Work instruction ::
Scan the records for "agent" and copy each line that contains it.

Task input ::
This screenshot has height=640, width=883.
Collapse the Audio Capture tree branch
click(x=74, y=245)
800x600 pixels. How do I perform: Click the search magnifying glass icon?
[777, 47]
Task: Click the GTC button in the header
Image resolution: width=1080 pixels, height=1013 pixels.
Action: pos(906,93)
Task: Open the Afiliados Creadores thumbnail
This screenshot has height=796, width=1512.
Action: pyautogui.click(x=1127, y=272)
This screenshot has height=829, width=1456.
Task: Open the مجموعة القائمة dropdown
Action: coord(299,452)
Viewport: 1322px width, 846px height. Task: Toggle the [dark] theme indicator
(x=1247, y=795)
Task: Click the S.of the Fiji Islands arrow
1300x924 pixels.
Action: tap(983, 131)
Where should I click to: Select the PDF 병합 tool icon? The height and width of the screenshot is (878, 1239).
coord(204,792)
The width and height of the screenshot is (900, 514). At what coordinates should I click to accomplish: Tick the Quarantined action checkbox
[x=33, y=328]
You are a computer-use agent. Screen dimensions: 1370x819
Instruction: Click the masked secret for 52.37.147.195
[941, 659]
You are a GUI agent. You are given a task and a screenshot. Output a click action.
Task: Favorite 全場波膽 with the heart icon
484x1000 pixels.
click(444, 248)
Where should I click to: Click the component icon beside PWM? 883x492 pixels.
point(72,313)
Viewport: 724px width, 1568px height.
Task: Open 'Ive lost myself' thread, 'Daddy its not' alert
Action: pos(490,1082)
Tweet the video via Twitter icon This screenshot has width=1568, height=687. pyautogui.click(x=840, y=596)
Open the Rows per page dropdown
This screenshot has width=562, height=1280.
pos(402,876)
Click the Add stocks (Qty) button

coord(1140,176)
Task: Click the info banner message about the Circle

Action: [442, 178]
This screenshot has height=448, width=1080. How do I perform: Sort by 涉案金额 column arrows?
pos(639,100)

Reply to the task ::
You are a computer-use agent. Screen dimensions: 1370x819
You are a GUI agent. You are given a task and a screenshot. Output a click action.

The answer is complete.